Sebagai sumber pemikiran, padepokan filosofi bergerak dalam ranah advokasi filosofis anti pembodohan rakyat, sedangkan sebagai sumber kehidupan, pondok tani bergerak dalam ranah advokasi pertanian organik agar mencapai kekuatan dan kemandirian.

Padepokan ini mengambil nama tempat Leo Tolstoy bermukim untuk mendidik petani dan mengembangkan karya-karya penulisan sastra dan kemanusiaan. Dengan nama Yasnaya Polyana diharapkan Padepokan ini dapat mengilhami pencerahan intelektual dari masyarakat desa untuk kehidupan pertanian dan kaum marhaen bangsa Indonesia.

Padepokan ini merupakan wadah pembenihan dan penumbuhan advokasi filosofis yang merupakan wadah pertama di Indonesia yang telah dimulai sejak tahun 1995. Filosofi padepokan ini ialah  pencerahan bagi para pengarang dan kaum profesional lainnya yang memadukan dunia ide dan kenyataan sebagai fenomena kehidupan intelektual sehari-hari. Padepokan ini memfasilitasi mereka dalam berkreasi dan menulis. Ide dan kenyataan dua sisi kehidupan yang saling memaknai terpadu dan meningkatkan nilai tertinggi harkat kemanusiaan kita melalui penalaran dan kesadaran yang kritis.

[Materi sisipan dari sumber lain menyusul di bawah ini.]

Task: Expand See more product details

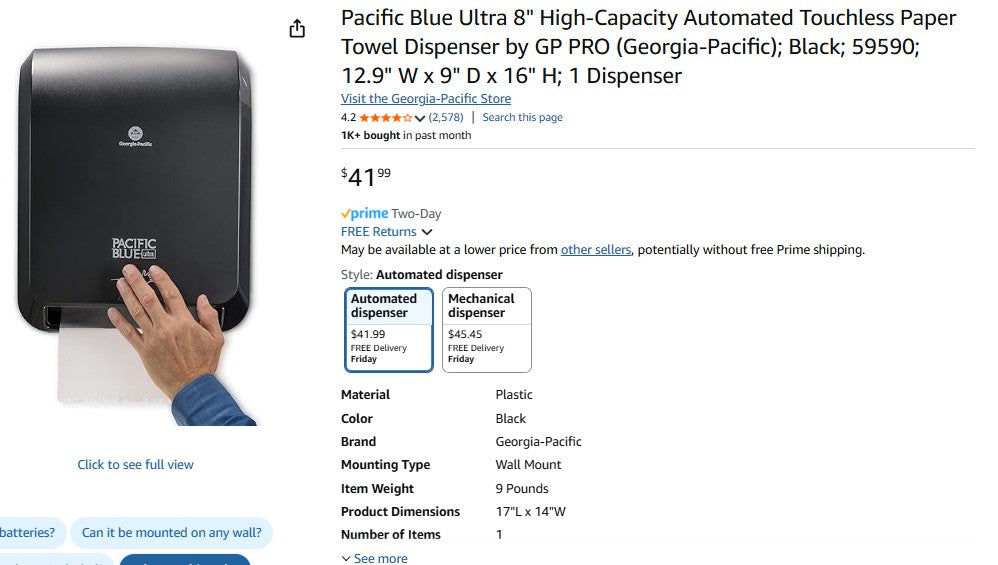Action: (x=374, y=558)
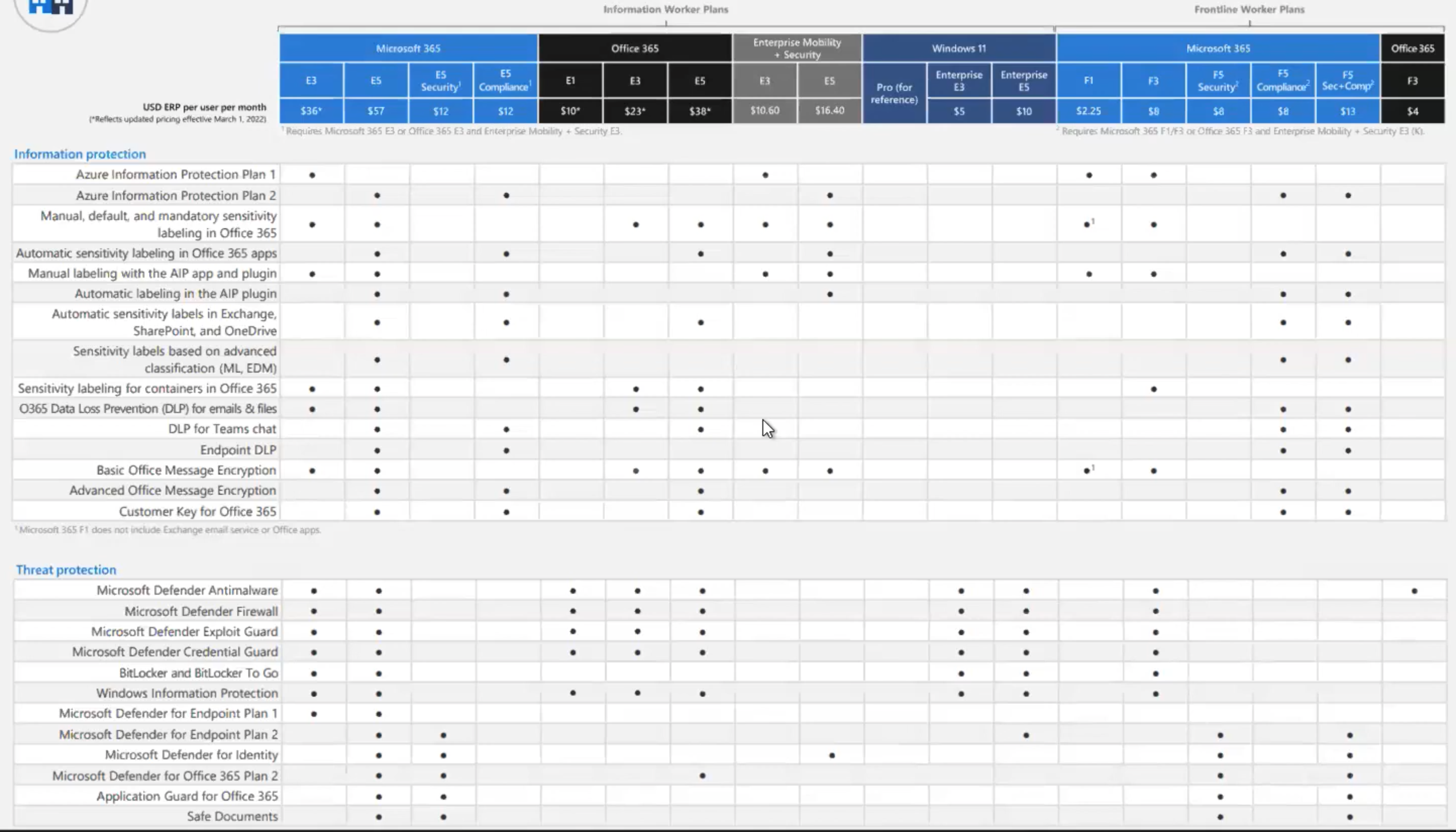
Task: Click the Microsoft 365 F1 Frontline plan header
Action: (1088, 80)
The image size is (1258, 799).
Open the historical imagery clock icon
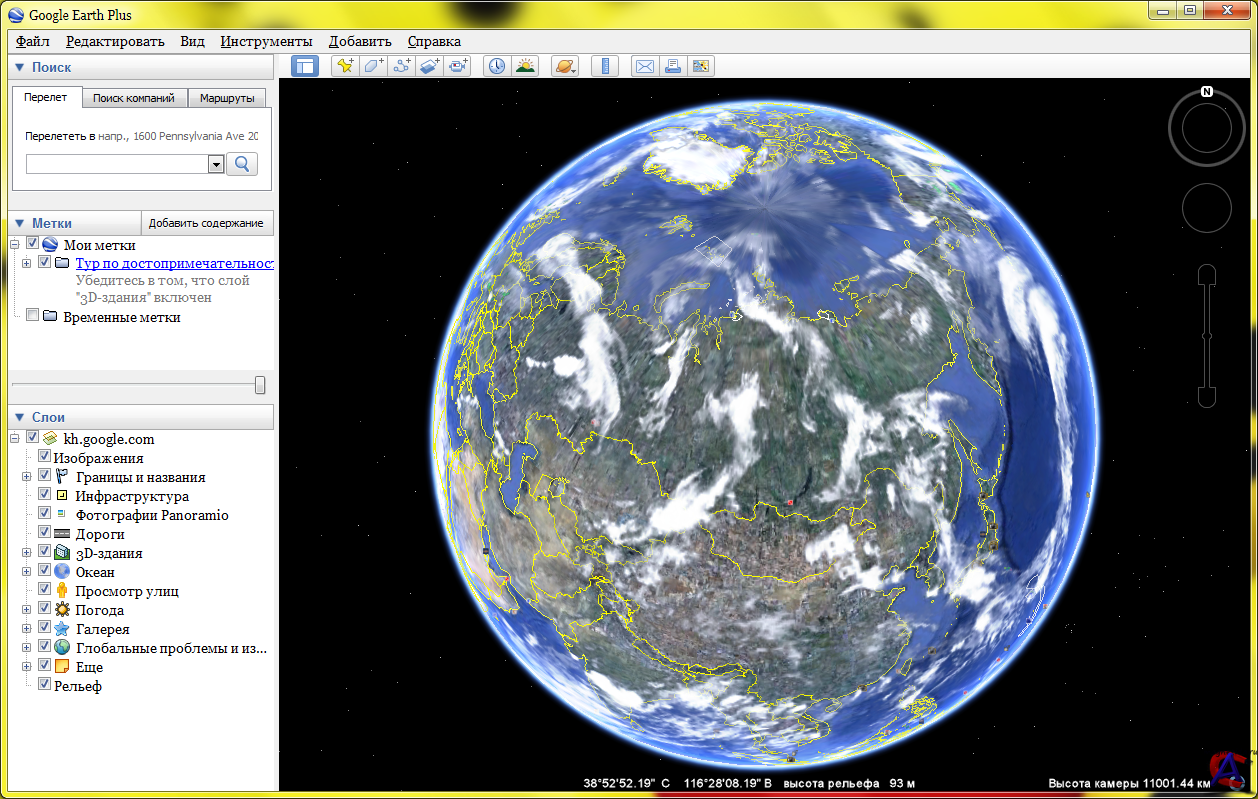click(x=496, y=66)
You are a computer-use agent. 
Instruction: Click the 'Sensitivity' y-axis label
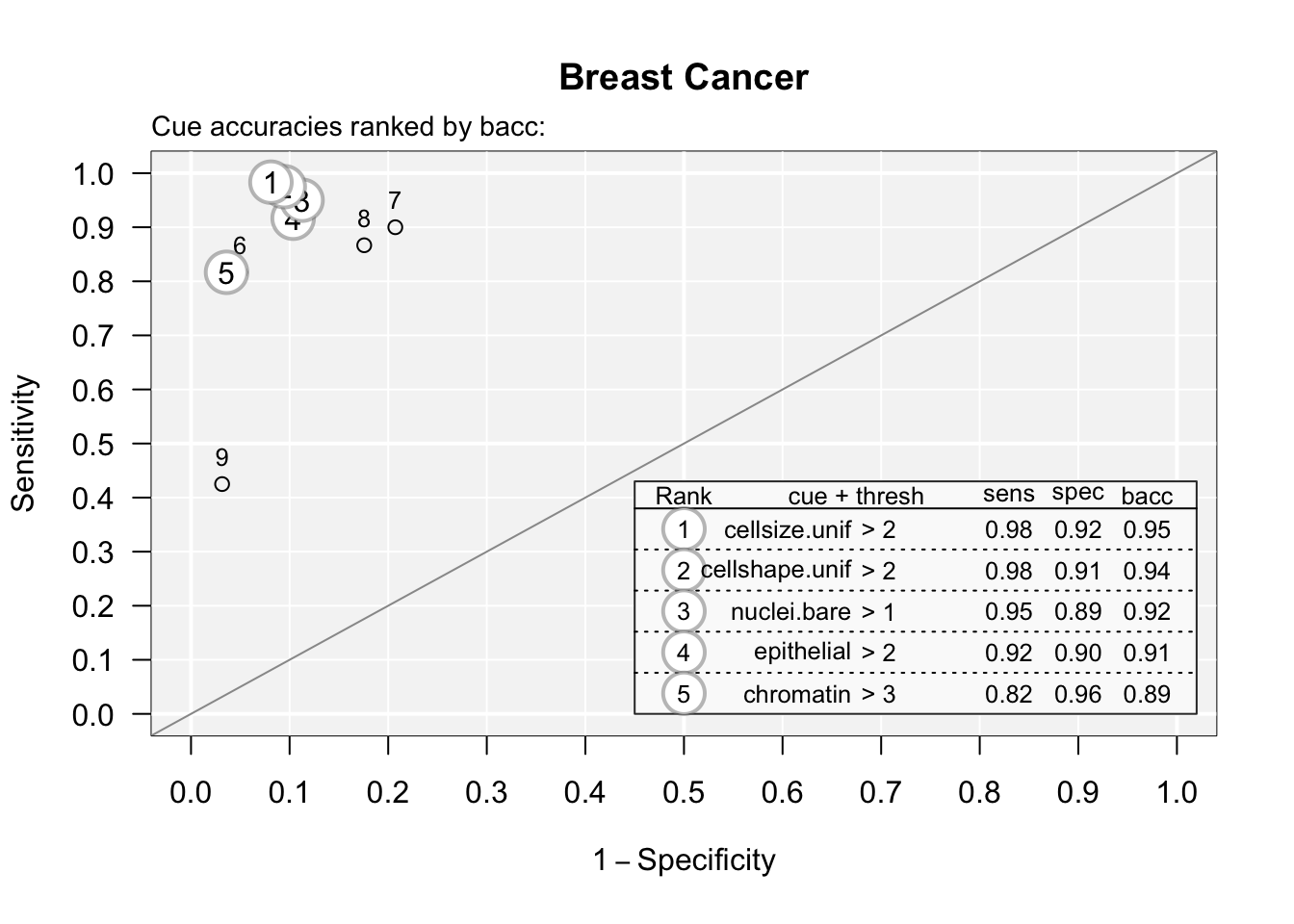point(24,444)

Dengan makna Yasnaya Polyana (Sunlit meadows) padepokan ini bisa menjadi pusat ziarah filosofis bagi siapa saja yang ingin kehidupannya tercerahkan dalam kesederhanaan. Padepokan ini cocok juga untuk menempah kader-kader kepemimpinan bangsa dari sudut kemampuan berpikir dan bermoral

Didirikan oleh Ashoka Siahaan, pemikir dan filsuf pergerakan pertanian dan kebangsaan. Visi pencerahan dan advokasi pertanian organik merupakan dua hal yang melatarbelakangi berdirinya Yasnaya Polyana. Selain itu, juga persoalan kebangsaan seperti demokrasi, ekologi, komunikasi, toleransi, perdamaian, kemanusiaan, pendidikan, ilmu pengetahuan maupun kesejahteraan manusia yang disebabkan oleh kemerosotan akal fikiran sehingga sangat memerlukan advokasi filosofis guna mengembangkan kebebasan berpikir kritis masyarakat dan membangun visi bahwa filsafat bukan monopoli segelintir manusia.